# Spotlight Implicit Sequence

A model for recommending items given a sequence of previous user item interactions.

[Spotlight Documentation](https://maciejkula.github.io/spotlight/sequence/implicit.html)

## Table of contents

* [Sample files](#sample-files)
* [Step 1 - Prepare training data](#prepare-training-data)
 * [Download movielens 100k dataset](#download-movielens)
 * [Import ratings data](#import-ratings-data)
 * [Create training data file](#create-training-data-file)
 * [Upload training data file](#upload-training-data)
* [Step 2 - Create a model](#create-model)
 * [Run a SageMaker training job](#run-training-job)
 * [Create a SageMaker model](#create-sagemaker-model)
* [Step 3 - Get recommendations (inference)](#get-recommendations)
 * [Import movie titles](#import-movie-titles)
 * [Example users](#example-users)
 * [Create sequences for prediction](#create-sequences)
 * [Create batch transform input file](#create-batch-input)
 * [Upload the batch transform input file to s3](#upload-batch-input)
 * [Run the Batch Transform Job](#run-transform)
 * [Download the batch results](#download-batch-results)
 * [Recommendations with scores](#recommendations)
 * [User history](#user-history)
* [Step 4 - Optional Cleanup](#cleanup)

## Sample files <a id="sample-files"></a>

These links are to example files on github.

* [training input file](https://github.com/outpace/sagemaker-examples/blob/master/sequence_train_data/ml-100k-gt2.csv)
* [batch transform input file](https://github.com/outpace/sagemaker-examples/blob/master/sequence_batch_input/recommendation.requests)
* [batch transform output file](https://github.com/outpace/sagemaker-examples/blob/master/spotlight_sequence/recommendation.requests.out)

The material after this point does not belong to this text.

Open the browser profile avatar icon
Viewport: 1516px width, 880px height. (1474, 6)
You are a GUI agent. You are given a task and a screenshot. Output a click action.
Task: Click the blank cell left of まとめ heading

## Step 1 - Prepare training data <a id="prepare-training-data"></a>
### Download movielens 100k dataset <a id="download-movielens"></a>

In [1]:
!wget --no-clobber http://files.grouplens.org/datasets/movielens/ml-100k.zip
!unzip -o ml-100k.zip

--2018-11-02 15:31:55--  http://files.grouplens.org/datasets/movielens/ml-100k.zip
Resolving files.grouplens.org (files.grouplens.org)... 128.101.34.235
Connecting to files.grouplens.org (files.grouplens.org)|128.101.34.235|:80... connected.
HTTP request sent, awaiting response... 200 OK
Length: 4924029 (4.7M) [application/zip]
Saving to: ‘ml-100k.zip’


2018-11-02 15:31:55 (18.5 MB/s) - ‘ml-100k.zip’ saved [4924029/4924029]

Archive:  ml-100k.zip
   creating: ml-100k/
  inflating: ml-100k/allbut.pl       
  inflating: ml-100k/mku.sh          
  inflating: ml-100k/README          
  inflating: ml-100k/u.data          
  inflating: ml-100k/u.genre         
  inflating: ml-100k/u.info          
  inflating: ml-100k/u.item          
  inflating: ml-100k/u.occupation    
  inflating: ml-100k/u.user          
  inflating: ml-100k/u1.base         
  inflating: ml-100k/u1.test         
  inflating: ml-100k/u2.base         
  inflating: ml-100k/u2.test         
  inflating: ml-100k/u3.base    

### Import ratings data <a id="import-ratings-data"></a>

Keep only ratings strictly higher than 2 to make this an implicit dataset.

In [2]:
import pandas as pd

sequence_df = pd.read_csv('ml-100k/u.data', sep="\t", header=None, names=["user_id", "item_id", "rating", "timestamp"])
sequence_df = sequence_df[sequence_df.rating>2].drop(["rating"], axis=1)
sequence_df.head()

Unnamed: 0,user_id,item_id,timestamp
0,196,242,881250949
1,186,302,891717742
5,298,474,884182806
7,253,465,891628467
8,305,451,886324817


### Create training data file <a id="create-training-data-file"></a>

Create a csv file from the dataframe above. Do not include the index, but include headers `user_id`, `item_id`, and `timestamp`. Show the head of the file.

In [3]:
train_data_dir = 'sequence_train_data'
train_data_file = '{}/ml-100k-gt2.csv'.format(train_data_dir)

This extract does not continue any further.